Last updated on May 22, 2018 by Rob Mayzes

Today you’re going to learn a simple vocal compression trick for making your vocals sound more like the tracks you hear on the radio.

It’s just a small change to your workflow that will make your vocals sit right on top of the mix, so watch now if you want to learn how to compress vocals like a pro.

 

Today you are going to learn a simple vocal automation trick for making your vocals sound more like the tracks you hear on the radio. It’s just a small change to your workflow that will make your vocals sit right on top of the mix. So keep watching if you want to learn how to automate and compress vocals like a pro.

Rob here from Musician on a Mission. Hope you are having a great week.

So, what is this simple trick? Automate the vocal before you add compression. That’s it. That’s all there is to it.

And to clarify, this means that the automation should come before compression in your signal flow, so the level going into the compressor is already consistent and this minor shift in workflow means that the compressor is easier to apply, it’s easier to tweak the settings and the end result is better because the compressor is not working as hard. The vocal is going to end up sounding more consistent and more natural.

So, first let me show you what this will actually look like in your door. This is the way that I prefer to do it. I apply heavy automation to the vocal channel itself. So, this is the lead vocal channel and what you will see is there’s very little processing going on here. We’ve just got a bit of EQ, we are moving some room resonances.

And that’s it. Everything else is done on the second channel, the lead vocal bus. So our output here is bus 4. This is going to a new, so bus 4, this is coming over here, input to bus 4 on the lead vocal [inaudible 00:01:23] and then I am applying compression here.

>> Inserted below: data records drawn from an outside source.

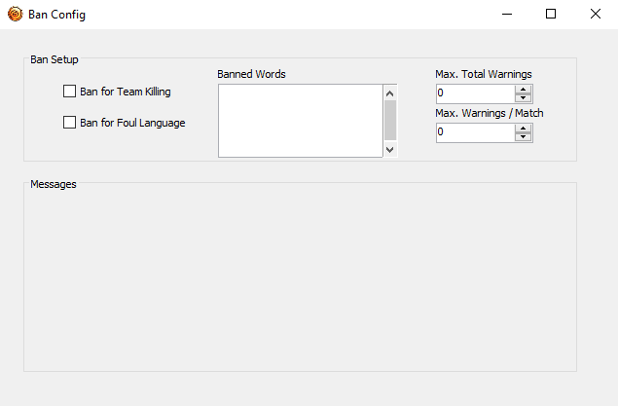
Task: Click the "Ban for Team Killing" label text
Action: coord(126,92)

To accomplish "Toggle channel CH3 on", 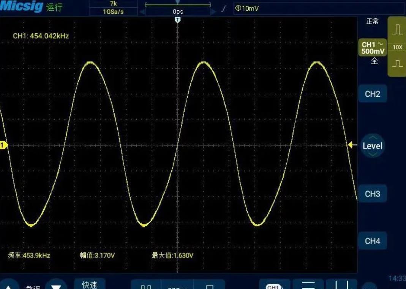I will (372, 194).
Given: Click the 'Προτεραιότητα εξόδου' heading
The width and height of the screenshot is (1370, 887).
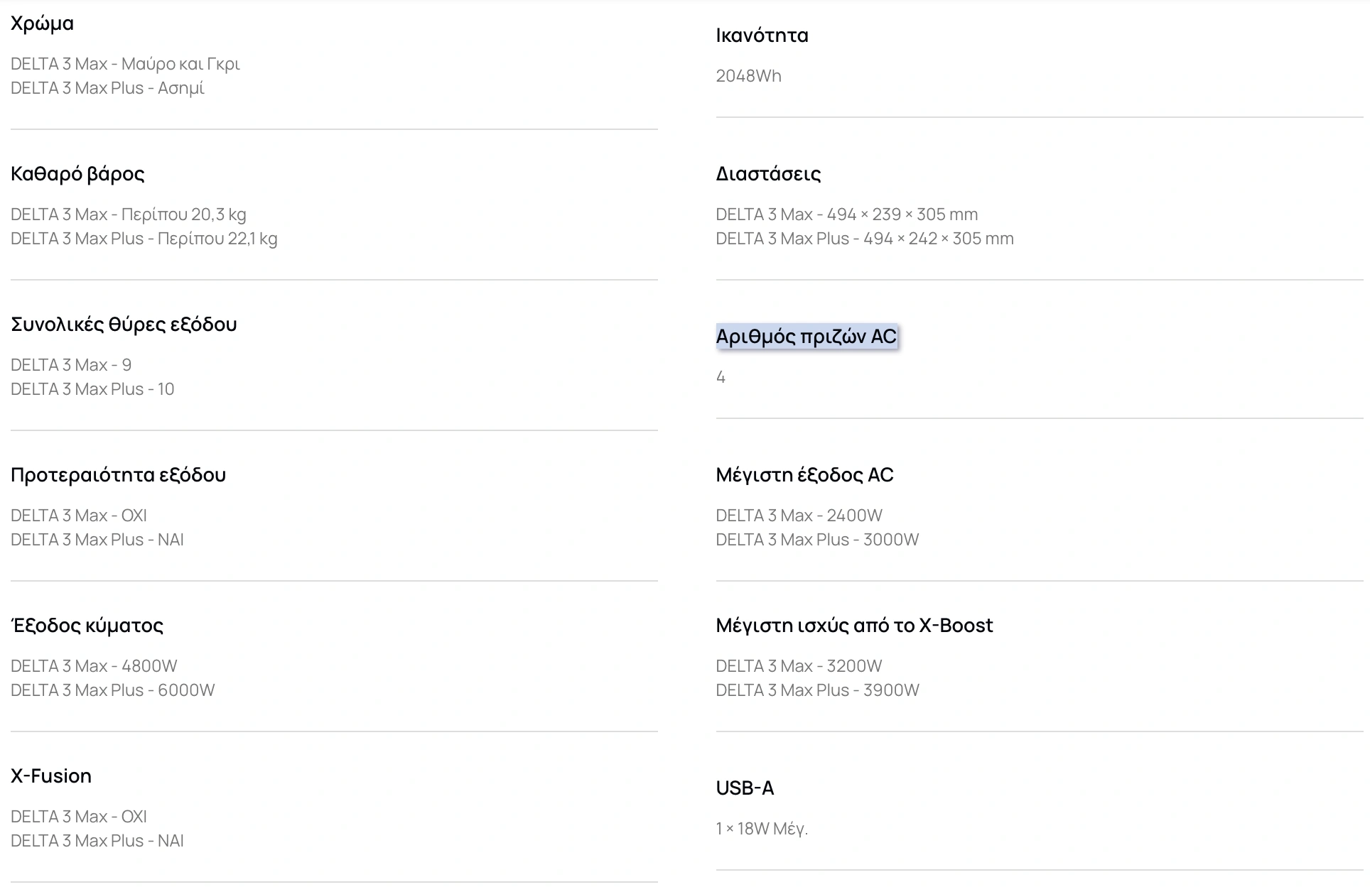Looking at the screenshot, I should (x=118, y=475).
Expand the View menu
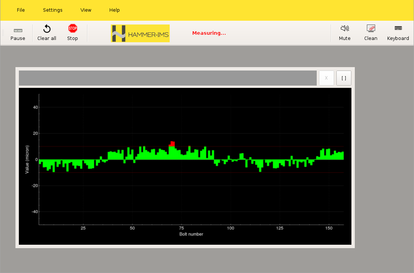The width and height of the screenshot is (414, 273). point(86,10)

So what that means is this automation is happening on this fader…

[Music Being Played 00:01:36]

Then it’s going out into this channel and then it’s being compressed. So the automation is happening before compression.

Now, there are a few ways to do this. And I also want to show you in this video how to compress vocals once you’ve added that automation, because a lot of people get vocal compression wrong.

So, keep watching if you want a step by step breakdown of this trick and vocal compression in general.

I am going to start with a quick demonstration. Let’s look at the level going into one of our compressors. So here I’ve just got some light compression on this slot here.

[Music Being Played 00:02:16]

So, there’s still quite a lot of variation but it’s sitting between 1 and 3 mostly.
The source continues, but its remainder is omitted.